To do: Tally the lines of the records below that include the word "dropdown", and write down only that tally.

[Collected data]
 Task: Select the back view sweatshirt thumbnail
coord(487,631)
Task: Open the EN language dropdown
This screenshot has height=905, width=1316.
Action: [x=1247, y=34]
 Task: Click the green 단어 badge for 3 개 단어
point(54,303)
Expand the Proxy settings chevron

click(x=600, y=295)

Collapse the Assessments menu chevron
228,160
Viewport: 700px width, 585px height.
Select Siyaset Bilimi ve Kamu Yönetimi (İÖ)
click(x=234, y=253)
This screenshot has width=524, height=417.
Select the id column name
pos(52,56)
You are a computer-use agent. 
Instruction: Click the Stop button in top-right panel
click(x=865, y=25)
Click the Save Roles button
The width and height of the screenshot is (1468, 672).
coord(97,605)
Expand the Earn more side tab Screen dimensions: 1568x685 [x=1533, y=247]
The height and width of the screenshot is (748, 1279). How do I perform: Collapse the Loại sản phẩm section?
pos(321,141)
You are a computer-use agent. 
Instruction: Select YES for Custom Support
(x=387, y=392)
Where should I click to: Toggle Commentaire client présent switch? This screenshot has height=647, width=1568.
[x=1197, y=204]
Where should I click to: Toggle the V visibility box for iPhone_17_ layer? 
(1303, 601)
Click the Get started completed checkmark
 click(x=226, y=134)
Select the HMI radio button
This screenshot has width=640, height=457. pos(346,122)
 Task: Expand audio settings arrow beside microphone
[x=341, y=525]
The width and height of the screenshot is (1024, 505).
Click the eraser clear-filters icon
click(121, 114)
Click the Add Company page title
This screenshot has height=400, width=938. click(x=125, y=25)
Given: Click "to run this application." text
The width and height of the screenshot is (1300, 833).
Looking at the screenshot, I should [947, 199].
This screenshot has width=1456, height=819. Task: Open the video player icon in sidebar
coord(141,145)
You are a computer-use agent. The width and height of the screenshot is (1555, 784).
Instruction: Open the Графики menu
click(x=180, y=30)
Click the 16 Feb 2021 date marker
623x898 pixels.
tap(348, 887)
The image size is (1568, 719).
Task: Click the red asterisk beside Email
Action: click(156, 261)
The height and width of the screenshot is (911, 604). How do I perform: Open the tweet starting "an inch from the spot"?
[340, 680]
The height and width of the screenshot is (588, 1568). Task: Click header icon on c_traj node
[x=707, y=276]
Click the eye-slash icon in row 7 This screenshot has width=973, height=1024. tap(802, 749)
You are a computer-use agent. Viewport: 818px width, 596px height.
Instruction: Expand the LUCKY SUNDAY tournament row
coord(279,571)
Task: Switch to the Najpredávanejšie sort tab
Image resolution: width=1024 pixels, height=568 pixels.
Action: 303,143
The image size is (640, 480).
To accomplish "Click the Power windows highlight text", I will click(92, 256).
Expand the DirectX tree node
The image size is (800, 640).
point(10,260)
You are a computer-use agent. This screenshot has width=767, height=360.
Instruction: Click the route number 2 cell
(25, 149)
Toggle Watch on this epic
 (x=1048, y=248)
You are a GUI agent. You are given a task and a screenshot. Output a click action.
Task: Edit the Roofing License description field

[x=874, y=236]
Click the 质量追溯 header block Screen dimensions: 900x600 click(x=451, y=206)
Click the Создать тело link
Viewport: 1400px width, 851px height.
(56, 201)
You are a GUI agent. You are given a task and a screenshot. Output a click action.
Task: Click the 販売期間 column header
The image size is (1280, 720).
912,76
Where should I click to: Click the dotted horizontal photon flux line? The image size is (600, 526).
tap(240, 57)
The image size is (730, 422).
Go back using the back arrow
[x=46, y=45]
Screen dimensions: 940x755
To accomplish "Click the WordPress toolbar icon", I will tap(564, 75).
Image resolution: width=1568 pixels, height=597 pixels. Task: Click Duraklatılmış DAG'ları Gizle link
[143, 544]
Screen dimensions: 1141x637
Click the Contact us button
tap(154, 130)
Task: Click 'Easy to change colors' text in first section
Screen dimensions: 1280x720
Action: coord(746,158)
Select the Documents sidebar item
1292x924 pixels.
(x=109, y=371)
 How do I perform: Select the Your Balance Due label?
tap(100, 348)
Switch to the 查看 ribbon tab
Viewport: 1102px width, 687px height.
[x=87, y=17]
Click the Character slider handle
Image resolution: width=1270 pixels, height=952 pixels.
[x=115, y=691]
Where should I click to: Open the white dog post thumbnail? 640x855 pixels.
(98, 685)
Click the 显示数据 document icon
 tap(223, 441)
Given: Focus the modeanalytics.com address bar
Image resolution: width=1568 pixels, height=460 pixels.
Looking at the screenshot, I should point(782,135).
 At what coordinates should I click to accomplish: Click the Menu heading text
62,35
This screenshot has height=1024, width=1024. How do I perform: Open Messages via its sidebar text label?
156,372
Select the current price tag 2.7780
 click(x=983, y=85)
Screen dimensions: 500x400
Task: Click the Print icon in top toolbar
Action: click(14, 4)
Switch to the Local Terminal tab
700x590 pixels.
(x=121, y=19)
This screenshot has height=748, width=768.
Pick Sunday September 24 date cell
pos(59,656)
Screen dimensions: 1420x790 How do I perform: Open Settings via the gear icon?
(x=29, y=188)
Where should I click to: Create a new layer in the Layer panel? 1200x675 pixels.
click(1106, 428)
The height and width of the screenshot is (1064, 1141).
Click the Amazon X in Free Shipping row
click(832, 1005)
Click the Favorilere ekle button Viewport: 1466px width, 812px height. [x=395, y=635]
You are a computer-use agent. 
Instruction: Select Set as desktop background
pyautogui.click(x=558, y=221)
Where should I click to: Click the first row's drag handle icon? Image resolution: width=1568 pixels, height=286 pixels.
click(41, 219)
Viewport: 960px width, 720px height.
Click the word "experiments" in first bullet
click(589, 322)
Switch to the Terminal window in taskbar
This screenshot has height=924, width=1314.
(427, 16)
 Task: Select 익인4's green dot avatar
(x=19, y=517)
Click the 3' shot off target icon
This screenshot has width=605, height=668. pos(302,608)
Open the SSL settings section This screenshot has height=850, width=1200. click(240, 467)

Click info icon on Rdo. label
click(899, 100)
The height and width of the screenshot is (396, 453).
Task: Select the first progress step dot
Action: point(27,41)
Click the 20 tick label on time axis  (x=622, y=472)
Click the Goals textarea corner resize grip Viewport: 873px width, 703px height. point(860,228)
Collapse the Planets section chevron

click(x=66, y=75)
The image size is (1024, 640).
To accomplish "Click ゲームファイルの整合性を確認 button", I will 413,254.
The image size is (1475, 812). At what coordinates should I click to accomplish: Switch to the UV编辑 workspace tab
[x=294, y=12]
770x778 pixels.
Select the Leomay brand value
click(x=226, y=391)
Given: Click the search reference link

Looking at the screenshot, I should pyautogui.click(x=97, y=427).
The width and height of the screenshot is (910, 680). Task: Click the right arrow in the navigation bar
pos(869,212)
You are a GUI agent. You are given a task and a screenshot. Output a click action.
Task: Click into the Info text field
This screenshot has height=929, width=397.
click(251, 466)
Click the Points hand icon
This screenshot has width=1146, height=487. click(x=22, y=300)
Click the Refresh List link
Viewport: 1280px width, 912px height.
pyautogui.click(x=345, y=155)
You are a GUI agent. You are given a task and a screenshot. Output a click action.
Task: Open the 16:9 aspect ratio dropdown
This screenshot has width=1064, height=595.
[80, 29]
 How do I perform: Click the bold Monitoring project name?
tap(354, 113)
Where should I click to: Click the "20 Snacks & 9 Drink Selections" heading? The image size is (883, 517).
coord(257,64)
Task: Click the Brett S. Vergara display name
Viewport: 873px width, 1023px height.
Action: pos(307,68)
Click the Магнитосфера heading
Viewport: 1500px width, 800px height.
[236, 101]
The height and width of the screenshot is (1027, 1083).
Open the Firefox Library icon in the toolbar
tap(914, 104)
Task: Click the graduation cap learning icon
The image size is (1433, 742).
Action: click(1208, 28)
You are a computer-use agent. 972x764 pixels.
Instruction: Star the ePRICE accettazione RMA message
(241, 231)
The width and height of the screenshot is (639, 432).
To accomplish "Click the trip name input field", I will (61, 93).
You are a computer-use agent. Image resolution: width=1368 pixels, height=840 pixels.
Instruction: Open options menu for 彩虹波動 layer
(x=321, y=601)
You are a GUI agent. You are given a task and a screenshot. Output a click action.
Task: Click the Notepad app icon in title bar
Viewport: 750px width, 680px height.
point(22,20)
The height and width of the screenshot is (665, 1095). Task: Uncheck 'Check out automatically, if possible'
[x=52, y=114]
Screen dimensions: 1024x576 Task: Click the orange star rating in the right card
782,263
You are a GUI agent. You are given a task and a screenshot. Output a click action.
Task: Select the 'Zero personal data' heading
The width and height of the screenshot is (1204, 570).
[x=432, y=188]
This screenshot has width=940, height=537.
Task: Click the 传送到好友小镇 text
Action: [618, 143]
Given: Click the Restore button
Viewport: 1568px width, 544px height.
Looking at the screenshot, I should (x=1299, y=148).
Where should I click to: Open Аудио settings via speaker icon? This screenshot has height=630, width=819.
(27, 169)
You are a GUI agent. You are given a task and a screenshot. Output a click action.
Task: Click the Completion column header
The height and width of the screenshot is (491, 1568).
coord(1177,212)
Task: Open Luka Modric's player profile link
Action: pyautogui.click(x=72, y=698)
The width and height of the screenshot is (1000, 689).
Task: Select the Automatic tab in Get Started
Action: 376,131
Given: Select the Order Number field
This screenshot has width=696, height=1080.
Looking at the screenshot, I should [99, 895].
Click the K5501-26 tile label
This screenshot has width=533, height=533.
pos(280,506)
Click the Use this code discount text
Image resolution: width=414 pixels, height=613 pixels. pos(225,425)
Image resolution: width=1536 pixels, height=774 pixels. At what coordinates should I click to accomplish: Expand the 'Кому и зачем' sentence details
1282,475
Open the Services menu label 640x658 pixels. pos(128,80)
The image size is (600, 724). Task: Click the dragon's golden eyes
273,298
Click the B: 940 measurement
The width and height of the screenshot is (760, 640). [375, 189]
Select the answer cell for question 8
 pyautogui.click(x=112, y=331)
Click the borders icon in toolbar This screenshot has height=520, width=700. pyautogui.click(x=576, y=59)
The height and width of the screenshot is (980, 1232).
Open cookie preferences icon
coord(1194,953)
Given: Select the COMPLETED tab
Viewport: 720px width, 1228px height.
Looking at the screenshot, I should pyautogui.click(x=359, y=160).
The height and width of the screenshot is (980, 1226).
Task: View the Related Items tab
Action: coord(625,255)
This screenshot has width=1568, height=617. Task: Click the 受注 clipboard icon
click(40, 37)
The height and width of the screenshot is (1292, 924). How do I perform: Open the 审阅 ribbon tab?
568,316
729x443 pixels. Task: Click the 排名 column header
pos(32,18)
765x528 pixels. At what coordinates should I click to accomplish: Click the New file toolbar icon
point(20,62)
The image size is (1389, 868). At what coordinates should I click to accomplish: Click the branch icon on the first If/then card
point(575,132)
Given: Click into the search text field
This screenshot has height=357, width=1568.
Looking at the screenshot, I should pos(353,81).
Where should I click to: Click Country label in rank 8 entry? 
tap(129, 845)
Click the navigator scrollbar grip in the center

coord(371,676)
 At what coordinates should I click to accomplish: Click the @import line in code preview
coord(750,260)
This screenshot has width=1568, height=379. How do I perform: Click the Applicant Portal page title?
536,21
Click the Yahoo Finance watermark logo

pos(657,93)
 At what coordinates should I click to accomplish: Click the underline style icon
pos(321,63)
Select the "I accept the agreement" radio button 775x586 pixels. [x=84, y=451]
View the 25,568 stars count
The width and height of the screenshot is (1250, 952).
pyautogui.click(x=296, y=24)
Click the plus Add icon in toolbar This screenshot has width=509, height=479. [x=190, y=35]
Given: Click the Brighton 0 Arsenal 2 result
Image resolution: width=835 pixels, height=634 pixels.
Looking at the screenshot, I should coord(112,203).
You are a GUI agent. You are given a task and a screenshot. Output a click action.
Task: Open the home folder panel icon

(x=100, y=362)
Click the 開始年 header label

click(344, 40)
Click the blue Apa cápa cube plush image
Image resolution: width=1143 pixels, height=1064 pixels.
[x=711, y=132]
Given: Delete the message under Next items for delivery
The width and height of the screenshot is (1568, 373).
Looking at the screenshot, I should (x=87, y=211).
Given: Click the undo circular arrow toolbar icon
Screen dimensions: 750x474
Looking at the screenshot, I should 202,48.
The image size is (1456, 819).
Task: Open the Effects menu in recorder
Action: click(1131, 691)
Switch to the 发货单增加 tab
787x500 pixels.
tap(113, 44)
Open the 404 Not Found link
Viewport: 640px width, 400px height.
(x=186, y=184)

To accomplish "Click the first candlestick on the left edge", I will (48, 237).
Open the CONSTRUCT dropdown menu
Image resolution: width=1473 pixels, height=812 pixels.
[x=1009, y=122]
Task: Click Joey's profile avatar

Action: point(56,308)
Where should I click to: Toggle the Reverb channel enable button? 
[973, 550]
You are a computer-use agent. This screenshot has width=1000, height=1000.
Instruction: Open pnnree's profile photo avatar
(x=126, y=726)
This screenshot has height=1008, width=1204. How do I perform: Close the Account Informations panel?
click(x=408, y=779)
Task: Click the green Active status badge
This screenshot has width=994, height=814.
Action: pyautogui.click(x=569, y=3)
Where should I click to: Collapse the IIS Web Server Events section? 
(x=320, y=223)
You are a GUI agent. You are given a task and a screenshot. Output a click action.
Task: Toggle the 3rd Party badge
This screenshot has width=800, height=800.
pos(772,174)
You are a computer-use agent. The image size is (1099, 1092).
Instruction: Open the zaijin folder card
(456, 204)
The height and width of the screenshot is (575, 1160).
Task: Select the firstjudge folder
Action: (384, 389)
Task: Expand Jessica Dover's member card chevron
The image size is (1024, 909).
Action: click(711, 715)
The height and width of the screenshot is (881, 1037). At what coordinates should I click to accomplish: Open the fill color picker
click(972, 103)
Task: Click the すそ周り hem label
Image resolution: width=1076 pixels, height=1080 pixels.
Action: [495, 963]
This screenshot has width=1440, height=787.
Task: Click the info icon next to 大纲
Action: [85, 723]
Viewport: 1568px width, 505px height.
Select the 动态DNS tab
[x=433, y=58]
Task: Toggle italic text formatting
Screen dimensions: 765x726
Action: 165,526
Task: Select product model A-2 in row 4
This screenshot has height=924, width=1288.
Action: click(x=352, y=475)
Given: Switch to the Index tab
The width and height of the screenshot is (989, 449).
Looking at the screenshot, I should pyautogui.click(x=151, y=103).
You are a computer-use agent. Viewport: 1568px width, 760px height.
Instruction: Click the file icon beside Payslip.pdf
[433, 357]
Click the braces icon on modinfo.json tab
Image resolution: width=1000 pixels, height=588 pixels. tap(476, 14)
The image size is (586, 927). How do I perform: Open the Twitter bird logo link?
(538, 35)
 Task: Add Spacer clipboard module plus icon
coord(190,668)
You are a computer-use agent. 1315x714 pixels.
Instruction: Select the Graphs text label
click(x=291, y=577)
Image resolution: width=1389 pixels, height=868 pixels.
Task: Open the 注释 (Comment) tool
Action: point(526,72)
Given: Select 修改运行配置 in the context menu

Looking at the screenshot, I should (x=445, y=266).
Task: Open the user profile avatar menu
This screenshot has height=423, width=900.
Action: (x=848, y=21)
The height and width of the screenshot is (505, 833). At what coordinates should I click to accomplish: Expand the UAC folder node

Answer to this task: 3